DATA FOR THE TASK Block Start

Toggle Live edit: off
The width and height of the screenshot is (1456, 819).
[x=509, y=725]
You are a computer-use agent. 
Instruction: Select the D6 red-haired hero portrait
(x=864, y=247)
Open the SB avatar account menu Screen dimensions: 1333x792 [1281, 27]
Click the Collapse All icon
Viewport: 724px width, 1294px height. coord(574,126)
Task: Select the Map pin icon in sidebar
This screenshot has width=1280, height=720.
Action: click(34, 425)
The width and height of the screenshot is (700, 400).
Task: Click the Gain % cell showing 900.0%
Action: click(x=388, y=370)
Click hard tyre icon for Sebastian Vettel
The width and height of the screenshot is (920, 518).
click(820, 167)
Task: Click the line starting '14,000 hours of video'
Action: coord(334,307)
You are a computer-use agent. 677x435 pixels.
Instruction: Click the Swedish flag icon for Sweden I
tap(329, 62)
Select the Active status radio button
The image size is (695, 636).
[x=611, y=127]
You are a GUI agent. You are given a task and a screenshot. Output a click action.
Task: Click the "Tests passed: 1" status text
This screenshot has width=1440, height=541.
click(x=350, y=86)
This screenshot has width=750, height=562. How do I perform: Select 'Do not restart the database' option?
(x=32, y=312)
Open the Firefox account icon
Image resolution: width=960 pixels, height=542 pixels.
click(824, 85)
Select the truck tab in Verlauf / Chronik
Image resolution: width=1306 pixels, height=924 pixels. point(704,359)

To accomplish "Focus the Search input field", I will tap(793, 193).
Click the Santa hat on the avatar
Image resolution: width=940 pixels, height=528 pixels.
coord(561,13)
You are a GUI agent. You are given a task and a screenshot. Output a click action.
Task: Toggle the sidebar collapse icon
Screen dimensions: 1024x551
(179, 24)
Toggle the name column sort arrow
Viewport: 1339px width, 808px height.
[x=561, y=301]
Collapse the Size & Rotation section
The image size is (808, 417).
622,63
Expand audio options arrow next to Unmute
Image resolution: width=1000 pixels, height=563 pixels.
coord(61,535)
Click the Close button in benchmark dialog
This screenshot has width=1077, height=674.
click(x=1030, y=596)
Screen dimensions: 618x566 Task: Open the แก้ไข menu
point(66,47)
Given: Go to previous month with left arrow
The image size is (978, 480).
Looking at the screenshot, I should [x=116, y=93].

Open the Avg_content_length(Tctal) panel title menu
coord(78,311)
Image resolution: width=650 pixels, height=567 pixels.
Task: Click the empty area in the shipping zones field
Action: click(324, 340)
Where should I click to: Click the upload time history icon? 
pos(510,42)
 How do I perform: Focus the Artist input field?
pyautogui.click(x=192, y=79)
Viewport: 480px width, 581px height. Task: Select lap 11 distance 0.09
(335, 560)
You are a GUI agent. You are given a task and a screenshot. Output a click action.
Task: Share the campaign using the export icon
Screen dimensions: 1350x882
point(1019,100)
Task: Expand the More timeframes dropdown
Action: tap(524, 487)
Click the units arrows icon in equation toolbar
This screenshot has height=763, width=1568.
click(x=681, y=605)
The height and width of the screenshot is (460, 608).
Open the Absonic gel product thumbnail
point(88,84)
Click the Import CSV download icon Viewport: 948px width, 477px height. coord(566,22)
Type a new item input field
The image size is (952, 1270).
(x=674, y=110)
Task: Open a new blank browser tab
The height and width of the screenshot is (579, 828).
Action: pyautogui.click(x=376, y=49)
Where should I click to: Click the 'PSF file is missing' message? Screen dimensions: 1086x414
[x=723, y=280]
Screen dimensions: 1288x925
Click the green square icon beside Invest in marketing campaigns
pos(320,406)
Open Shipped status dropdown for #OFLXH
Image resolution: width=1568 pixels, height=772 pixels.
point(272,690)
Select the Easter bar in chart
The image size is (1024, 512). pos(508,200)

DATA FOR THE TASK Block End

### TASK TO CARRY OUT:
Word for word, copy every entry.

### RESULT OF THIS TASK:
Toggle Live edit: off
The width and height of the screenshot is (1456, 819).
[x=509, y=725]
You are a computer-use agent. 
Instruction: Select the D6 red-haired hero portrait
(x=864, y=247)
Open the SB avatar account menu Screen dimensions: 1333x792 [1281, 27]
Click the Collapse All icon
Viewport: 724px width, 1294px height. coord(574,126)
Task: Select the Map pin icon in sidebar
This screenshot has width=1280, height=720.
Action: click(34, 425)
The width and height of the screenshot is (700, 400).
Task: Click the Gain % cell showing 900.0%
Action: click(x=388, y=370)
Click hard tyre icon for Sebastian Vettel
The width and height of the screenshot is (920, 518).
click(820, 167)
Task: Click the line starting '14,000 hours of video'
Action: coord(334,307)
You are a computer-use agent. 677x435 pixels.
Instruction: Click the Swedish flag icon for Sweden I
tap(329, 62)
Select the Active status radio button
The image size is (695, 636).
[x=611, y=127]
You are a GUI agent. You are given a task and a screenshot. Output a click action.
Task: Click the "Tests passed: 1" status text
This screenshot has width=1440, height=541.
click(x=350, y=86)
This screenshot has width=750, height=562. How do I perform: Select 'Do not restart the database' option?
(x=32, y=312)
Open the Firefox account icon
Image resolution: width=960 pixels, height=542 pixels.
click(824, 85)
Select the truck tab in Verlauf / Chronik
Image resolution: width=1306 pixels, height=924 pixels. point(704,359)

To accomplish "Focus the Search input field", I will tap(793, 193).
Click the Santa hat on the avatar
Image resolution: width=940 pixels, height=528 pixels.
coord(561,13)
You are a GUI agent. You are given a task and a screenshot. Output a click action.
Task: Toggle the sidebar collapse icon
Screen dimensions: 1024x551
(179, 24)
Toggle the name column sort arrow
Viewport: 1339px width, 808px height.
[x=561, y=301]
Collapse the Size & Rotation section
The image size is (808, 417).
622,63
Expand audio options arrow next to Unmute
Image resolution: width=1000 pixels, height=563 pixels.
coord(61,535)
Click the Close button in benchmark dialog
This screenshot has width=1077, height=674.
click(x=1030, y=596)
Screen dimensions: 618x566 Task: Open the แก้ไข menu
point(66,47)
Given: Go to previous month with left arrow
The image size is (978, 480).
Looking at the screenshot, I should [x=116, y=93].

Open the Avg_content_length(Tctal) panel title menu
coord(78,311)
Image resolution: width=650 pixels, height=567 pixels.
Task: Click the empty area in the shipping zones field
Action: click(324, 340)
Where should I click to: Click the upload time history icon? 
pos(510,42)
 How do I perform: Focus the Artist input field?
pyautogui.click(x=192, y=79)
Viewport: 480px width, 581px height. Task: Select lap 11 distance 0.09
(335, 560)
You are a GUI agent. You are given a task and a screenshot. Output a click action.
Task: Share the campaign using the export icon
Screen dimensions: 1350x882
point(1019,100)
Task: Expand the More timeframes dropdown
Action: tap(524, 487)
Click the units arrows icon in equation toolbar
This screenshot has height=763, width=1568.
click(x=681, y=605)
The height and width of the screenshot is (460, 608).
Open the Absonic gel product thumbnail
point(88,84)
Click the Import CSV download icon Viewport: 948px width, 477px height. coord(566,22)
Type a new item input field
The image size is (952, 1270).
(x=674, y=110)
Task: Open a new blank browser tab
The height and width of the screenshot is (579, 828).
Action: pyautogui.click(x=376, y=49)
Where should I click to: Click the 'PSF file is missing' message? Screen dimensions: 1086x414
[x=723, y=280]
Screen dimensions: 1288x925
Click the green square icon beside Invest in marketing campaigns
pos(320,406)
Open Shipped status dropdown for #OFLXH
Image resolution: width=1568 pixels, height=772 pixels.
point(272,690)
Select the Easter bar in chart
The image size is (1024, 512). pos(508,200)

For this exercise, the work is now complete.